§ **What to produce**
Please set down only the lines below starting with the line with "Open the More hamburger menu tab" and going on through the line with "Given: Click the Process Details heading", verbatim and without pictures.

Collected data:
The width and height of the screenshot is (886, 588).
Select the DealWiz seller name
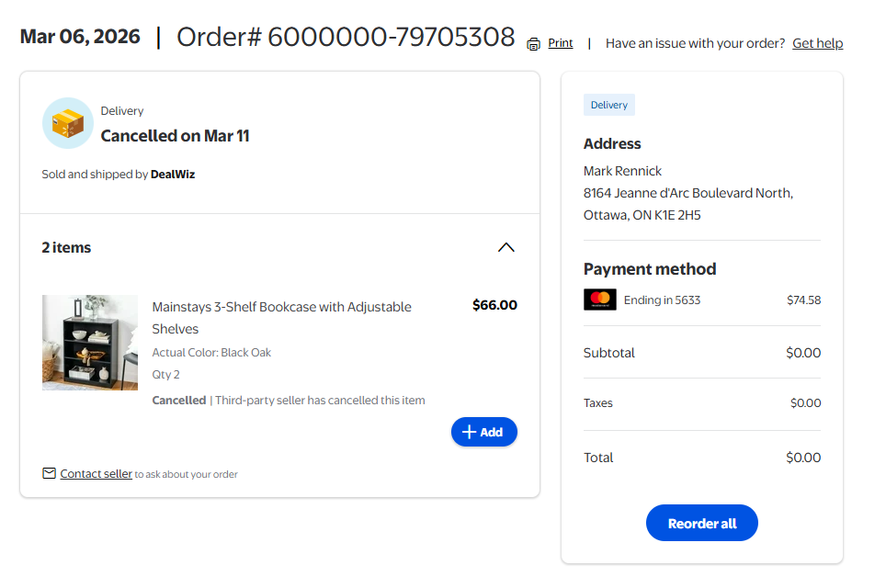pos(173,174)
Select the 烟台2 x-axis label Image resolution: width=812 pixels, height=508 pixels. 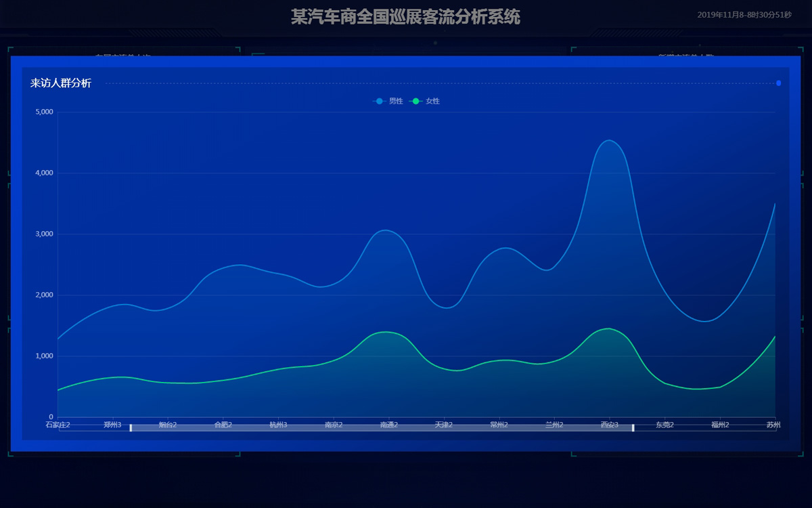(x=168, y=425)
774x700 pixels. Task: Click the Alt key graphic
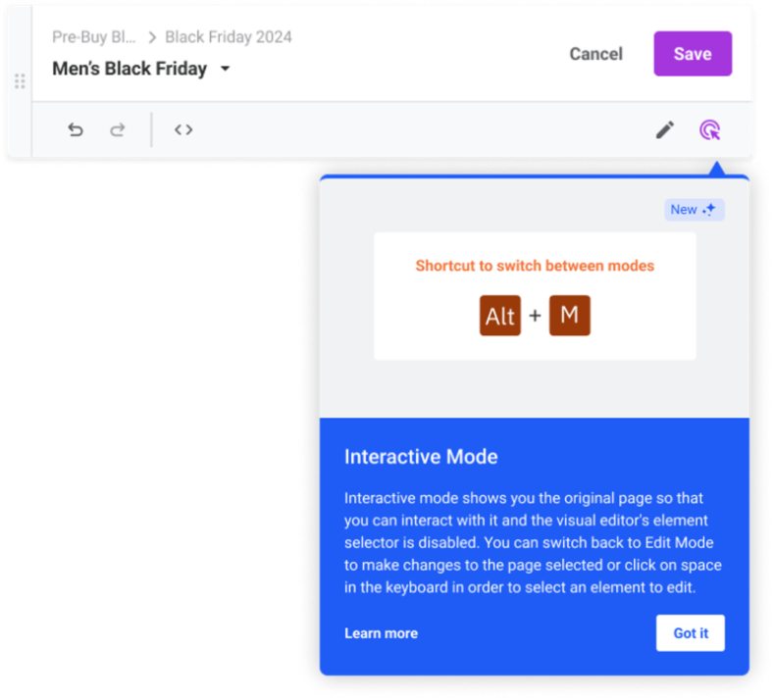[x=500, y=316]
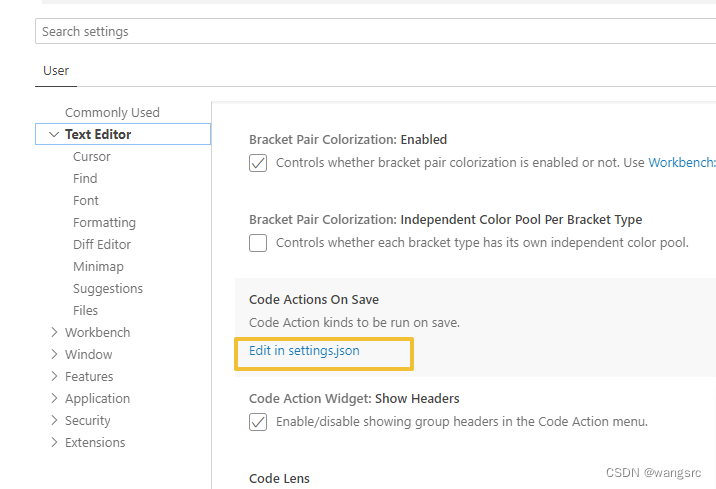This screenshot has width=716, height=489.
Task: Open the Font settings section
Action: [x=86, y=200]
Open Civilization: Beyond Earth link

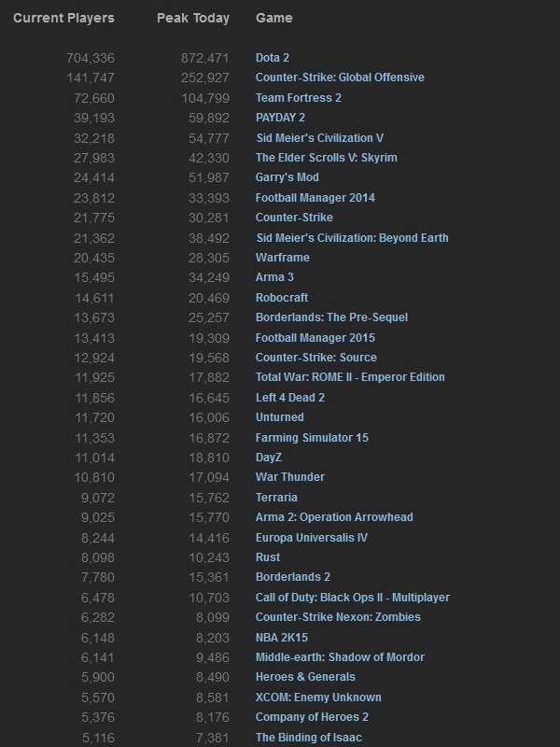pyautogui.click(x=352, y=238)
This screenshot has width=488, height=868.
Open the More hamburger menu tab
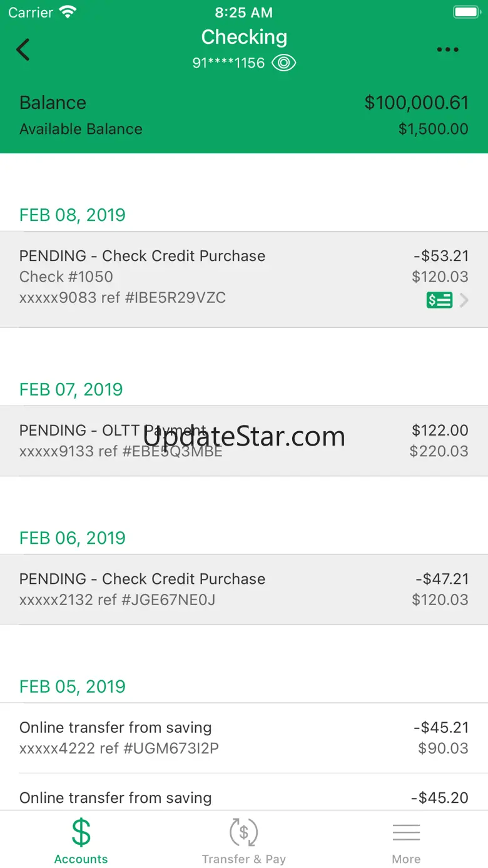pyautogui.click(x=406, y=840)
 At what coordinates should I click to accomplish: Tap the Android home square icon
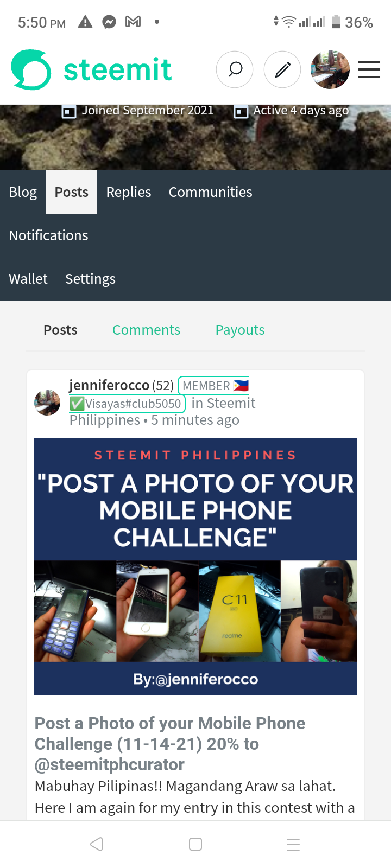tap(196, 844)
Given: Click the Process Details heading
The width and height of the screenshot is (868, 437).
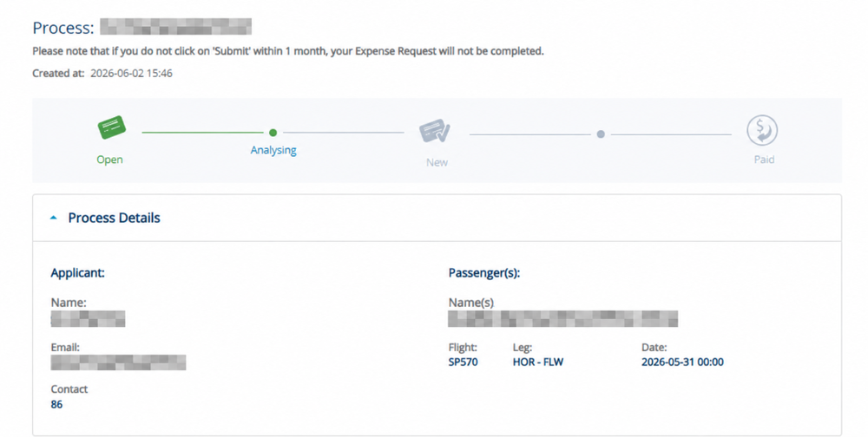Looking at the screenshot, I should click(114, 218).
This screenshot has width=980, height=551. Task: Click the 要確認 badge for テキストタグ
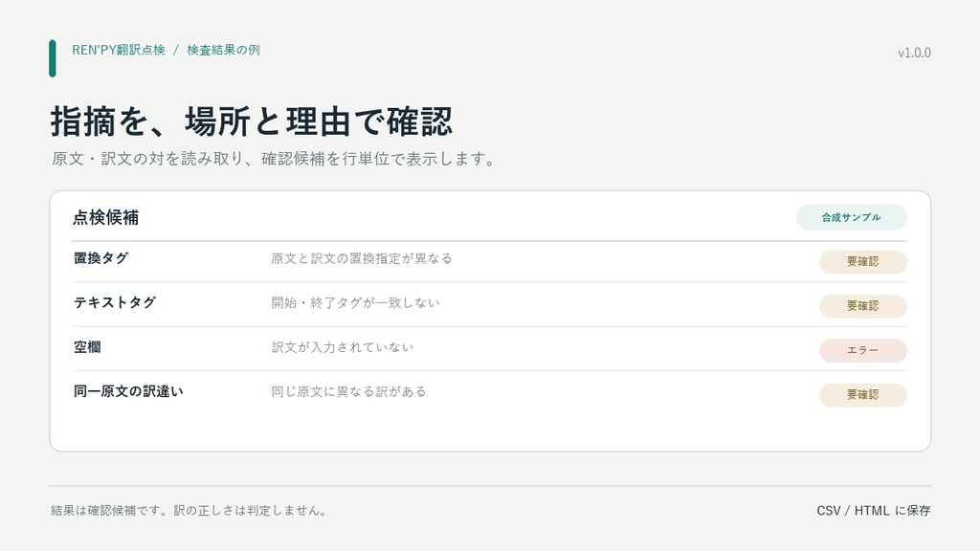862,306
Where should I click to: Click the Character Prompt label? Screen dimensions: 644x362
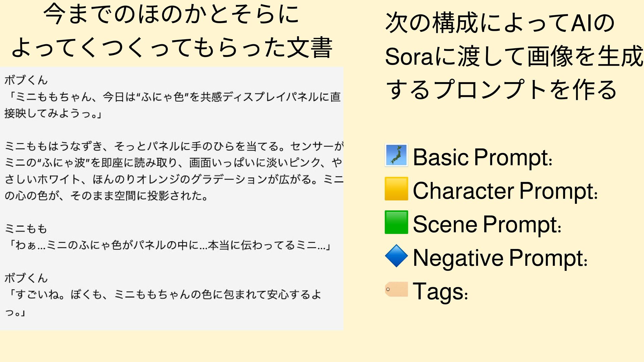(505, 191)
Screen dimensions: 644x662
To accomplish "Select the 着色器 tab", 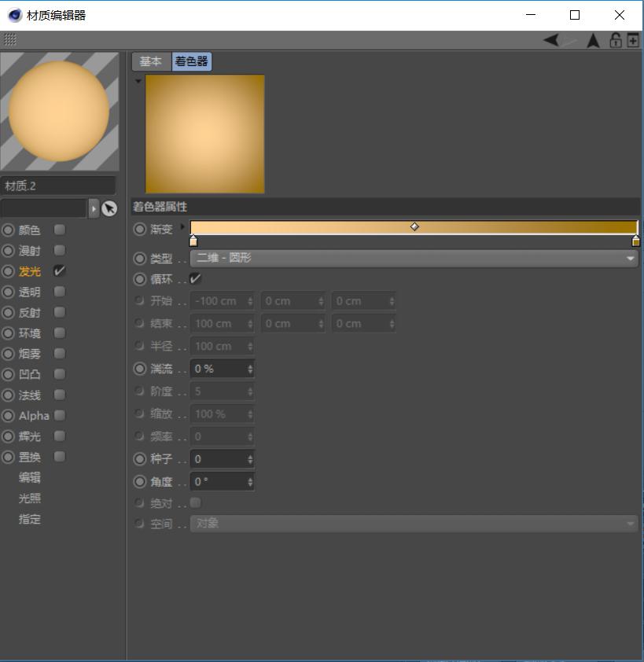I will [x=191, y=61].
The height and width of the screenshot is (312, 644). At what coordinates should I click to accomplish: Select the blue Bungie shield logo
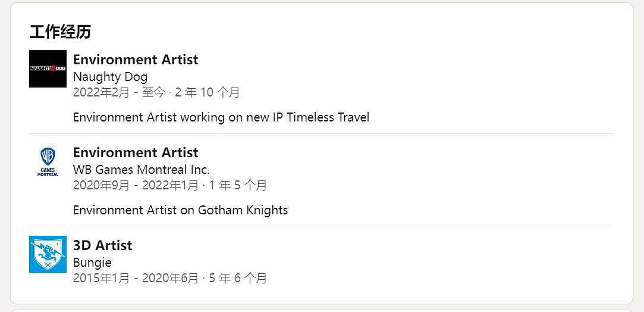(x=48, y=254)
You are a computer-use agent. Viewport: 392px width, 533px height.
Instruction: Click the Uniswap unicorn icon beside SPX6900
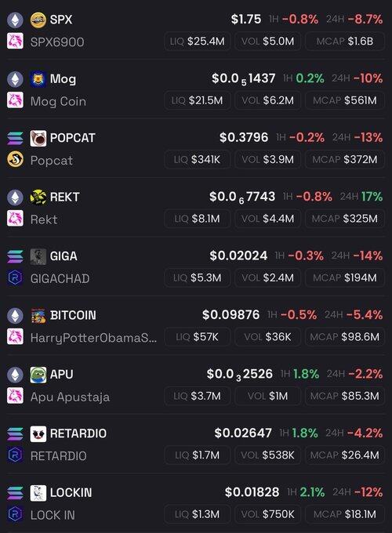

§ **Response**
Open the More hamburger menu tab
pyautogui.click(x=406, y=840)
 At what coordinates should I click to accomplish: Tap the Android home square icon
tap(196, 844)
Given: Click the Process Details heading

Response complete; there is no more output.